I had two teachers who really inspired me to pursue a career in science. In high school, I got to take a marine biology course at a vocation school because I'd taken all the science my high school had to offer. The professor for that course, Dr. Stiles, knew every single fish/invertebrate and what job they did when we went down to Florida for spring break. I really wanted that level of knowledge, too. Dr. Don Croll was one of my most inspiring professors. He taught marine conservation and told us about the biodiversity crisis and how most species we've lost to extinction have been island species. That raised my interest in pursuing research on islands and how we can conserve them.

What did you want to be when you were growing up? Are you currently doing it? If not, what changed your path?
I wanted to be a veterinarian until I realized that I'd have to put animals to sleep. When I realized there were jobs where you could study animals and provide the scientific information necessary to conserve them, I never looked back.

Are you a member of or hold a position within a professional or community organization? If so, what organization? What is the purpose of that organization and how does being part of this organization benefit you in your role at NIU?
I am the lead editor of the journal Ecological Solutions and Evidence, which is published by the British Ecological Society.

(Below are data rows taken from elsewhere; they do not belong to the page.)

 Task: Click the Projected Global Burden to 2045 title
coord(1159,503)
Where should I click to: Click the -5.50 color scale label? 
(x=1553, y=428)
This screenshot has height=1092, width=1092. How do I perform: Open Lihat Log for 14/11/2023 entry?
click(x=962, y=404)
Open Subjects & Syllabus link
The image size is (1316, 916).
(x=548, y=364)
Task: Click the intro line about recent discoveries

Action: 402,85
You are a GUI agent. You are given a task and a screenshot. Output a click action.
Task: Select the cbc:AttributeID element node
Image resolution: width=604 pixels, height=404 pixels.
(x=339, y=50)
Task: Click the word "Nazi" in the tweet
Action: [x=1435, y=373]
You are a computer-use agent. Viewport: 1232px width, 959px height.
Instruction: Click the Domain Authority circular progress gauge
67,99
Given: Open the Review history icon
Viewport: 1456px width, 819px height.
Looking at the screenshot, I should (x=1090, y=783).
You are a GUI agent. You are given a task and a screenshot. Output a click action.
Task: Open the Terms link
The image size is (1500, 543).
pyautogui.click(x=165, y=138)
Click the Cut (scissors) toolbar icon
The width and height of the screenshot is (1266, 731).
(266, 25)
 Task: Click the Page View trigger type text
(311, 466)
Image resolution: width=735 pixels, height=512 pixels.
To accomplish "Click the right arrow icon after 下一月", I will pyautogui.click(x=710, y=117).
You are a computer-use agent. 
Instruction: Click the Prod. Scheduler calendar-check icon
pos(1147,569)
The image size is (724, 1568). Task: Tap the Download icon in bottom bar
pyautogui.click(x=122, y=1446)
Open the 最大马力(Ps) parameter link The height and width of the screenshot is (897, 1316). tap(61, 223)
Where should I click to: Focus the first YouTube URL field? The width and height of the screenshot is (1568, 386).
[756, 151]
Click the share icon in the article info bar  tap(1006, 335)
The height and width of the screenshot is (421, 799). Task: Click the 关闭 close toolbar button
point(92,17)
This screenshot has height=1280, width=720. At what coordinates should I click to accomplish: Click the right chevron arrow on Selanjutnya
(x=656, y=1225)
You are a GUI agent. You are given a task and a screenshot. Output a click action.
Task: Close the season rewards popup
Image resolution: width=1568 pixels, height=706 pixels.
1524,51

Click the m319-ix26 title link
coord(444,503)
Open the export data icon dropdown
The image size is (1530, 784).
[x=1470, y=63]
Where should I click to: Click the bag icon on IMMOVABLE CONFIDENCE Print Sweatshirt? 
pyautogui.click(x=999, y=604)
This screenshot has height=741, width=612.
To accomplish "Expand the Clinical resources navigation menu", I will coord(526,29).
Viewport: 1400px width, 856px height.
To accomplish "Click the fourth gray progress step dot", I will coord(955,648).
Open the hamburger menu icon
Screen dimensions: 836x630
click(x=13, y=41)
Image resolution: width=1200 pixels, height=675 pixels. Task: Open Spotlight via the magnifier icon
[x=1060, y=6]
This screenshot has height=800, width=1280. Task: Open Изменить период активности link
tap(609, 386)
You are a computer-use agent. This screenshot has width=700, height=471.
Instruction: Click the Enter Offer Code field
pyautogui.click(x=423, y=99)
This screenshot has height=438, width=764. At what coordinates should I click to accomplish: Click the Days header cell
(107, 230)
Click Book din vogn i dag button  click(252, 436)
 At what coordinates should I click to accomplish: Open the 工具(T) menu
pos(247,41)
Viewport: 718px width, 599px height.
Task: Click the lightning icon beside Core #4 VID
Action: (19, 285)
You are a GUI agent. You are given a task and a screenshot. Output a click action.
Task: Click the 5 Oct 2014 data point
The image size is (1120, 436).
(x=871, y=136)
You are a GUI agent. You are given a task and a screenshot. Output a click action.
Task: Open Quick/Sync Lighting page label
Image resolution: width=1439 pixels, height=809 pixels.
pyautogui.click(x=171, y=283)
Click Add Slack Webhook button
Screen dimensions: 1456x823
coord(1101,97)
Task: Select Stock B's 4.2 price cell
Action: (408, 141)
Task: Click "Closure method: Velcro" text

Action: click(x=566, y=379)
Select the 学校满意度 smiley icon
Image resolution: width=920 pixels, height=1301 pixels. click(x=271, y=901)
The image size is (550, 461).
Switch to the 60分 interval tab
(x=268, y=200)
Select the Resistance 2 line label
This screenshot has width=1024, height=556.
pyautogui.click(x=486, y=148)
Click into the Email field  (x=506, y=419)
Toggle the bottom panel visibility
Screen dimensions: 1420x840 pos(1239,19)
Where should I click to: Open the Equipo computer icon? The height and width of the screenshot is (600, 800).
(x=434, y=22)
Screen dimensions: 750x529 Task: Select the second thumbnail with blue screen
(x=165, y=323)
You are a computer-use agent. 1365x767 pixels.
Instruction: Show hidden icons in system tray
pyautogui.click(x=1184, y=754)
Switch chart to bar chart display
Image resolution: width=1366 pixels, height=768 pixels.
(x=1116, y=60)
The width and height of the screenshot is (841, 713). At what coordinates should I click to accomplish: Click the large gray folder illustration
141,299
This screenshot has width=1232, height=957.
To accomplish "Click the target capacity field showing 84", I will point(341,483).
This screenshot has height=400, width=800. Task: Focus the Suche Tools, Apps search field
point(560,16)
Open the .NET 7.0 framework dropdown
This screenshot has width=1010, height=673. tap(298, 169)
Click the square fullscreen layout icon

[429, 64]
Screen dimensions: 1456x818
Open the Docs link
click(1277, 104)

The journal is an exciting new venture. It is open access and is particularly focused on publishing any science relevant to the management of biological resources. We find that managers don't have access to science behind paywalls, so this helps that. We also have article types specifically for managers, so we're encouraging a more vibrant dialogue between scientists and managers.

What community organizations are you involved in?
I coach my daughter's basketball team and started a local book club.

What do you do to relax or recharge?
Exercise and introvert time are key for me to recharge. I also enjoy yoga, cooking, travel and hanging out with our husky mutt, Polar.

Is there anything else you'd like to share about your NIU Huskie story?
I was awarded the 2024 Exemplary Faculty Mentor Award and in 2022 I was awarded NIU's MAC Faculty Mentoring Award for Student Success. NIU has covered the projects the restoration ecology students have done. The Chicago Tribune highlighted our long-term research at Nachusa Grasslands, headed up by Erin, a Ph.D. candidate in my lab. Local news has also highlighted the expertise of another Ph.D. candidate in my lab, Andrew Dreelin, on climate change impacts on bird migration (minute 22 of video).